第141話 李儒(理樹)と内気な姫殿下(曹操との出逢い!)(7)

 だから李儒(理樹)に対して曹操孟徳は、本来なならば、『李儒(理樹)! 李儒(理樹)! やっとちゃんと逢えた。逢えるね。僕達二人は……。だから僕は嬉しい。大変に嬉しいよ。今後の余生は二人で仲良く暮らそう。暮らそう。李儒(理樹)……。僕が君……。あなたな、の事を一杯、一杯愛して尽くしてあげるからね。李儒(理樹)……。あああ~、愛している。愛しているよ。李儒(理樹)。(チュ、チュ)』と、キスの雨嵐を李儒(理樹)に降り注ぐほど歓喜する。するはずなのに、曹操孟徳自身はね。でもさ、先程から、彼女の彼……。本当、本来ならば、曹操孟徳自身の物、所有物であるはずの必中の彼、主、夫、殿さまから自分以外の女性(ひと)、女の匂いが、李儒(理樹)の身体から『プンプン』と臭うものだから。曹操孟徳自身の心境は穏やかでは無い。無いから。本来は李儒(理樹)の閣下と比べても勝るとも劣らない容姿を持つダークエルフ少女の上に。李儒(理樹)が三國オンライン戦記を初めて、最初にプレイをする時のキャラクター選びで、並みいる敵……。



 そう、劉備玄徳、孫策、孫権、呂布奉先、袁紹、袁術、その他の諸々といる諸侯達……。



 あっ? 若かりし頃の【董卓仲頴】ではなく。ポチャリ、ふくよかな容姿を持つ、暴君! 魔王な董卓閣下もいたね、確か……?


 まあ、そんな多々いる煌びやかで麗しい戦姫諸侯、ヒロインキャラクター達を差し押さえて彼、李儒(理樹)の心、ハートを射止め、一目惚れをさせ、キャラクター選出競争に勝ち残って勝利を得たほどの麗しいダークエルフの少女のはずなのに。この曹操孟徳自身はね。なのに、今の彼女は顔の様子は、眉間に皴を寄せ、両目を吊り上げ大変に恐ろしい形相……。



 まるで? 嫉妬に狂ったあの、安珍と清姫の物語にでる。出演している悪しきヒロインさまである。清姫のように嫉妬に狂った恐ろしい女性の形相をしているのだ。曹操孟徳自身はね。だから彼女は自身の愛する者、李儒(理樹)であろうとも荒らしく迫り。


「誰だ! 誰に誘われてきたのだ! 李儒(理樹)! お前は! 今直ぐ言え! 言うのだ! 李儒(理樹)!」と、己の腕──。


 李儒(理樹)の喉元を絞めながら、床の上に押さえつけている己の腕、掌に、『グッ、ググ』と、更に力を込めながら問うのだ。曹操孟徳自身はね。でも、彼女、元嫁と呼んだ方が良いのかも知れない曹操孟徳の顔の相や様子を、己の両目で李儒(理樹)自身も見て確認をすれば。安易に「(孟徳。僕は董卓閣下に誘われ。召喚されたから、この世界にきた。いるのだよ。孟徳と告げる訳にはいかない。いかないよね。孟徳の気はかなり荒々しくなっているから……)」と思う。思うと彼は直ぐに己の口を開いて。


「だ、誰だっていいじゃないか!」と。


 嫉妬に狂い、自分自身の首を締め付ける曹操孟徳に対して叫んだのだ。お前には関係のないことだ。と、でも言いたい様子で李儒(理樹)は曹操孟徳へと叫んだのだ。……だけでは、李儒(理樹)の台詞は終わらない。

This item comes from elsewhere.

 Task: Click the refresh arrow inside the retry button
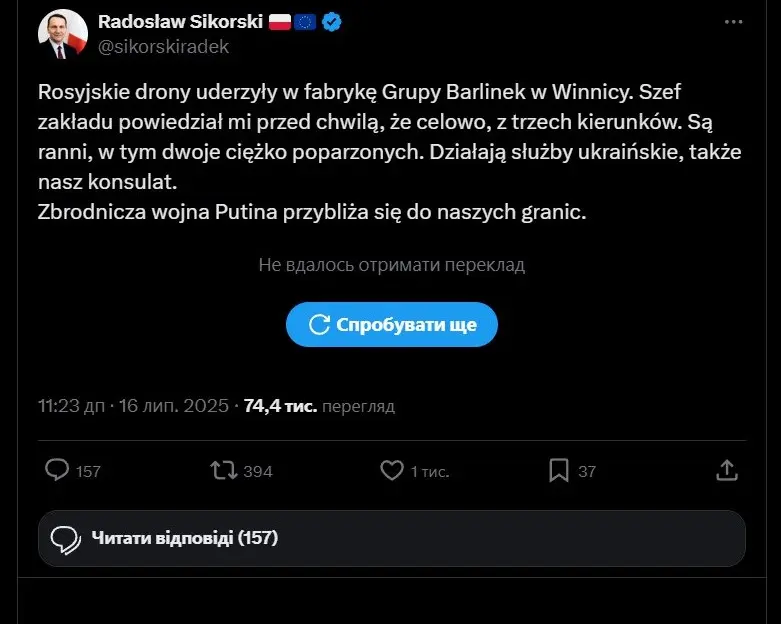click(319, 325)
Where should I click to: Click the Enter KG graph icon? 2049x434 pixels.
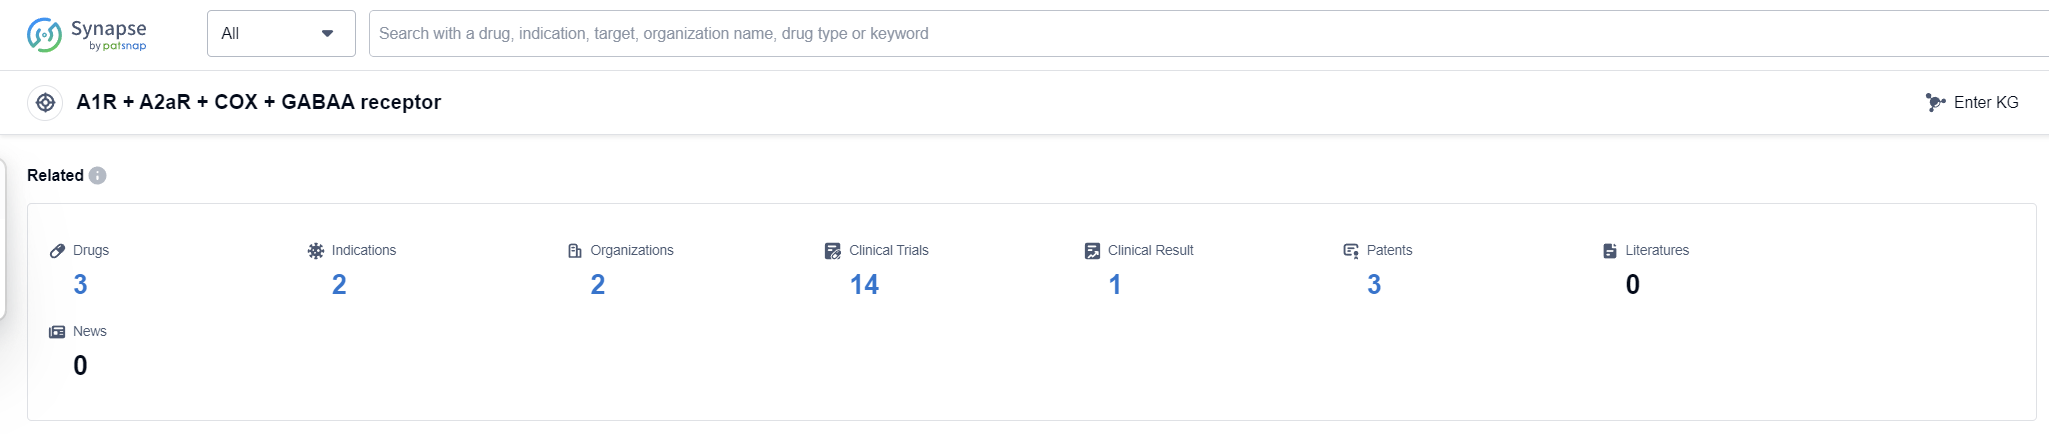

「……な、何で僕が君に、孟徳に……。一から十まで説明しないといけないのだよ……。君自身は今の今まで、僕のことなど忘れて、この世界……。新しくできたこの世界と、自分達がゲームのキャラクター達ではなく。生きる者、生物、人として自分自身が、意思が持って日常生活をできるようになった喜びと、慌ただしく多忙な生活の中で、僕のことなどとうに忘れていたから。僕を誘う。迎えにくるようなことなどしてくれなかったのだろう。孟徳は?」と。